Requirement. Return the lines of the material below exactly as they appear, from the line containing "This screenshot has height=644, width=656." to the line containing "Looking at the screenshot, I should [x=305, y=148].", both included.

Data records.
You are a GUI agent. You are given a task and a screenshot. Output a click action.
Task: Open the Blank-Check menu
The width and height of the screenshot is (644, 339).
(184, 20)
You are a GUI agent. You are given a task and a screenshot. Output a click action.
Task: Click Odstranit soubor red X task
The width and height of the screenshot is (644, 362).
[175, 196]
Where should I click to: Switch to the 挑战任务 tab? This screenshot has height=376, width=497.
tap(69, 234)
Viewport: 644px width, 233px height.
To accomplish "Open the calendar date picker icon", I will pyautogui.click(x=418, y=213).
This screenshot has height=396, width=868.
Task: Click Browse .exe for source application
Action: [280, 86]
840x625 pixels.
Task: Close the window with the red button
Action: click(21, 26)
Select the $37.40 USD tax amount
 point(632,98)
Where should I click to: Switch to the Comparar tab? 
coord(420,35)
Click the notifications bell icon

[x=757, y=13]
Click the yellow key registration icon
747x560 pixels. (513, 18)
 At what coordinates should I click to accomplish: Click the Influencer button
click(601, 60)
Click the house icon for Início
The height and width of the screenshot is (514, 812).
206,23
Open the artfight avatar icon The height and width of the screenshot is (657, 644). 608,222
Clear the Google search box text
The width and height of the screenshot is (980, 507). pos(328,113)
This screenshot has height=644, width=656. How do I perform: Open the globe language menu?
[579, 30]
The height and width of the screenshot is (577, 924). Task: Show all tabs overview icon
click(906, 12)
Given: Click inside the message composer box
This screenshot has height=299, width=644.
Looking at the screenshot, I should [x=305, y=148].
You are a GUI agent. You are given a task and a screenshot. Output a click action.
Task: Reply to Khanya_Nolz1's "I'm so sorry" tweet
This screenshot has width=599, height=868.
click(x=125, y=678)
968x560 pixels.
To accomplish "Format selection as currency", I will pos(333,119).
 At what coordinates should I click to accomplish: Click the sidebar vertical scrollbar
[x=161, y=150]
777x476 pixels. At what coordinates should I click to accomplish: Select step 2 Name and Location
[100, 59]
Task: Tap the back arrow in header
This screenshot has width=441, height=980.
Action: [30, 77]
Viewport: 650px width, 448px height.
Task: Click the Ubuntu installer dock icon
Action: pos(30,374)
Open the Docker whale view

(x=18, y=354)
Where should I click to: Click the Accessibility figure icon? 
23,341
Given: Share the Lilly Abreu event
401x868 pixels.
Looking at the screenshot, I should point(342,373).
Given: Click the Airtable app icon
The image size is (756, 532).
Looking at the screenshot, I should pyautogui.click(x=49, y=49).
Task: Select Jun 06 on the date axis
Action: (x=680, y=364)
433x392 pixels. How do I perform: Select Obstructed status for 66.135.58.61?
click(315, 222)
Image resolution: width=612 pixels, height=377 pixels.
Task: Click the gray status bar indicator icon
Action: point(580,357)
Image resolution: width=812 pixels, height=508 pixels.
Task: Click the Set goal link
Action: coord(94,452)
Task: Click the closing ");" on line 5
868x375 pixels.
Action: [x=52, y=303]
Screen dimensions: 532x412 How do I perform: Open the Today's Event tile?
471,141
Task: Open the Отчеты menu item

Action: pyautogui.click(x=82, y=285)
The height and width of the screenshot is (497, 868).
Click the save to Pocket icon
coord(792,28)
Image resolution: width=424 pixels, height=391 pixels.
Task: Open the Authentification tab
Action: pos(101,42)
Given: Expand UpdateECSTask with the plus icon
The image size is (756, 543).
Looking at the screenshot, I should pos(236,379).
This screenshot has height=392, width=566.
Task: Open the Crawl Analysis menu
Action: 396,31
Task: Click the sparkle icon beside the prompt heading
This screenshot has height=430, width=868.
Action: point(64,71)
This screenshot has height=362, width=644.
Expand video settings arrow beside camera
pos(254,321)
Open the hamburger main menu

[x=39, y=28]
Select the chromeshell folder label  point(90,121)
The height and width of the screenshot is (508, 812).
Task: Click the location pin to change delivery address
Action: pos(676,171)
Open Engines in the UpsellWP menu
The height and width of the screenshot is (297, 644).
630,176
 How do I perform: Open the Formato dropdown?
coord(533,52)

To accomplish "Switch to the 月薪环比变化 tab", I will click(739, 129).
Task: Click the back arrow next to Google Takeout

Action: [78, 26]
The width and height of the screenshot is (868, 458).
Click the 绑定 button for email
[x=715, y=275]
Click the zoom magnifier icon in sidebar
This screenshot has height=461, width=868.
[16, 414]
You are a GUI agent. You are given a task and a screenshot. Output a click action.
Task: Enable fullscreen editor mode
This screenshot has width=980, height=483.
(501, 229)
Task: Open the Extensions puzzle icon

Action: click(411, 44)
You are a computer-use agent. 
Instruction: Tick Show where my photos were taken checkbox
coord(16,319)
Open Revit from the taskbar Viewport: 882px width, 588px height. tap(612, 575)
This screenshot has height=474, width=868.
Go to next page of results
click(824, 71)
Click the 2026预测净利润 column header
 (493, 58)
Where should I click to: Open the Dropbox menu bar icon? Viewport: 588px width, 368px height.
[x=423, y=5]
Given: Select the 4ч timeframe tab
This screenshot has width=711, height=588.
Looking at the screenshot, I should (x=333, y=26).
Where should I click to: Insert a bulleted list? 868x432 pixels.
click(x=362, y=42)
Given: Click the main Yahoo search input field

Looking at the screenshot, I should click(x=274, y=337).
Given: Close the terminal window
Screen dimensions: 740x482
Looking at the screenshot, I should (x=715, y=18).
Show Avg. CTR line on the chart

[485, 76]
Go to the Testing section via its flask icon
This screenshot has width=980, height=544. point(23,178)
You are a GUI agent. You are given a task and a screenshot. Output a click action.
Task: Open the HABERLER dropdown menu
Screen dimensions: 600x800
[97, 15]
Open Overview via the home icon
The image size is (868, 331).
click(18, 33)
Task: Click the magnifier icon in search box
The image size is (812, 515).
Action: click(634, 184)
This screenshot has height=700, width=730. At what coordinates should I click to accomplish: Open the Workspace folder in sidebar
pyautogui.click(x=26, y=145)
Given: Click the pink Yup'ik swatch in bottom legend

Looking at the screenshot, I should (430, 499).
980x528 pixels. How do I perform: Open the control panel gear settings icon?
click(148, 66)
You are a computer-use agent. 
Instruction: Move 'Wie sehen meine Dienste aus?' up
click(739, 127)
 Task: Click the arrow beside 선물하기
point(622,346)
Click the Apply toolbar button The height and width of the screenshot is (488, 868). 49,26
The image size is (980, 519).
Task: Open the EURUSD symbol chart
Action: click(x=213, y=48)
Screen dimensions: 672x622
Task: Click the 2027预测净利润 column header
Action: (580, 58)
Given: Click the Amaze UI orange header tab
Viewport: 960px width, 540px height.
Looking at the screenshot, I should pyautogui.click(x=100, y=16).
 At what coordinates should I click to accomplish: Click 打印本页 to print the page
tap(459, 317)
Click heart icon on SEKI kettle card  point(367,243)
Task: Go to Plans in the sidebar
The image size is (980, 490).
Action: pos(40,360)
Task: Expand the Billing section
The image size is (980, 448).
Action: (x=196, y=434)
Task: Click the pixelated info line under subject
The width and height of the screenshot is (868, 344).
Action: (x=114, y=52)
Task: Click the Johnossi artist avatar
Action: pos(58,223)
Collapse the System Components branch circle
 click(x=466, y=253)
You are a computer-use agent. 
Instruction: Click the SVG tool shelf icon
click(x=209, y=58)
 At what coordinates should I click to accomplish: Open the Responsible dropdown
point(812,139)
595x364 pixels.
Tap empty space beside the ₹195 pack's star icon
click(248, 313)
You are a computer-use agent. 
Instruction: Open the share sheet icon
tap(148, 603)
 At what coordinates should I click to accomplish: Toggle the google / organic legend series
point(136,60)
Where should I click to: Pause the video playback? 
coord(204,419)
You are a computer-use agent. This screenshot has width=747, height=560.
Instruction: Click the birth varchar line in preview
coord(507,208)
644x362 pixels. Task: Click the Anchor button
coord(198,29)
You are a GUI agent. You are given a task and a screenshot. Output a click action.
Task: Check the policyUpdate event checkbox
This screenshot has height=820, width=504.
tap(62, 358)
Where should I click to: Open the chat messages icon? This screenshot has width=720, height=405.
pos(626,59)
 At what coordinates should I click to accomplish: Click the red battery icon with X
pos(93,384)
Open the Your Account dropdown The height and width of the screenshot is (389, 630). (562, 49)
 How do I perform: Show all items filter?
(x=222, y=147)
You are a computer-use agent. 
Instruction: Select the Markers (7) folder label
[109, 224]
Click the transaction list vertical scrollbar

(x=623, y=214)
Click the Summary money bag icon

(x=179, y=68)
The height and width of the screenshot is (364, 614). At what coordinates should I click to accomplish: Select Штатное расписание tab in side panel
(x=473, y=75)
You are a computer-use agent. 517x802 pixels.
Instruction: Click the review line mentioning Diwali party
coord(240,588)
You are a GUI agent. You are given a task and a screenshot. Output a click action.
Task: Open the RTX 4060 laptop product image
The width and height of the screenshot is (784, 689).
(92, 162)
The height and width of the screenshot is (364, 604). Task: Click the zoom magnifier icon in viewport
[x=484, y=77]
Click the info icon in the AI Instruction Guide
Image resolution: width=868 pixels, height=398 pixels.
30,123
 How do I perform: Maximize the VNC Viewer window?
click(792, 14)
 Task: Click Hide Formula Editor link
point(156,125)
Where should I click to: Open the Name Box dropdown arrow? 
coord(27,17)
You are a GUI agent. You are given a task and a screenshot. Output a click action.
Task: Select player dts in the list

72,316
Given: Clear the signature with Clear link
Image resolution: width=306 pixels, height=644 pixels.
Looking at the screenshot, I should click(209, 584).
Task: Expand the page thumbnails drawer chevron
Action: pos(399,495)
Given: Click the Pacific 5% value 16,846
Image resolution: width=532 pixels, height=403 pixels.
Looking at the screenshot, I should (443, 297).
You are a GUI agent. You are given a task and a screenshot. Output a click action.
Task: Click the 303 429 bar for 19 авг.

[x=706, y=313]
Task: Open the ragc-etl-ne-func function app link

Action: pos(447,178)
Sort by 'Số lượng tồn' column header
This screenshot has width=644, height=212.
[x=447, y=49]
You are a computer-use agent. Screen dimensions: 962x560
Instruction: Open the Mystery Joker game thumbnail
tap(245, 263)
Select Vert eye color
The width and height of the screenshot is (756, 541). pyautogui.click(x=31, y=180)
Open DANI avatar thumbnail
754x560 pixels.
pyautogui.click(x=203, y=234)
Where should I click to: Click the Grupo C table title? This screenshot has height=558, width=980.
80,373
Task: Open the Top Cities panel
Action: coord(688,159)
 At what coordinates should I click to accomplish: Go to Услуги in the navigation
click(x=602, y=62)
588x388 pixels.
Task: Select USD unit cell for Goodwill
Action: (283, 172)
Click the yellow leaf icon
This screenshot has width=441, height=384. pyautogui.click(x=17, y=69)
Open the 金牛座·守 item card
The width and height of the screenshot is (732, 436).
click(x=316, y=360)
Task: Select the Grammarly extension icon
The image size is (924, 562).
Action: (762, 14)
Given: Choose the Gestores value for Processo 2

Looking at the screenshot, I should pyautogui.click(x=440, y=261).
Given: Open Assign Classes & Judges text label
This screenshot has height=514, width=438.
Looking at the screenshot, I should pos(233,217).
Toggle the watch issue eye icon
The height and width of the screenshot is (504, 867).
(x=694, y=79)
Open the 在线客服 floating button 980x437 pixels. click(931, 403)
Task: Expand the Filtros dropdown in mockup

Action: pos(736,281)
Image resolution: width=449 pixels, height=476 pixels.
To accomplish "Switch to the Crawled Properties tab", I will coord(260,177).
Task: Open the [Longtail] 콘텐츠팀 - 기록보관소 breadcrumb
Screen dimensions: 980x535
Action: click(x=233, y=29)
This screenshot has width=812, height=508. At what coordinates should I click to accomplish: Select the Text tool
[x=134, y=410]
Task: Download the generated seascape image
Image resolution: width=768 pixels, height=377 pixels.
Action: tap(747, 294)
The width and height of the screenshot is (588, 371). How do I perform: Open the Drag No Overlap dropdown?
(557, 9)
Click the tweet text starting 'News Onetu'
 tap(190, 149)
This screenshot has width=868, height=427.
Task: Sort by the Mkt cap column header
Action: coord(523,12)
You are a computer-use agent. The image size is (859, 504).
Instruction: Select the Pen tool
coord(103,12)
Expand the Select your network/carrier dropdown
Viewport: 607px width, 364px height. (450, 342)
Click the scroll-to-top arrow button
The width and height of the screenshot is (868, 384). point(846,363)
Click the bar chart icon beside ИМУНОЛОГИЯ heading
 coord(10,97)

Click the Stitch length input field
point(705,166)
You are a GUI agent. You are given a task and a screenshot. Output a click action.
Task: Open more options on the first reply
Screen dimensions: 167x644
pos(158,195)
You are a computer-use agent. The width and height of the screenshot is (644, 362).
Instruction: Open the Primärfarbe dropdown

Complete answer.
This screenshot has height=644, width=656. How do I perform: Open the globe language menu?
[579, 30]
The height and width of the screenshot is (577, 924). Task: Show all tabs overview icon
click(906, 12)
Given: Click inside the message composer box
This screenshot has height=299, width=644.
Looking at the screenshot, I should [x=305, y=148].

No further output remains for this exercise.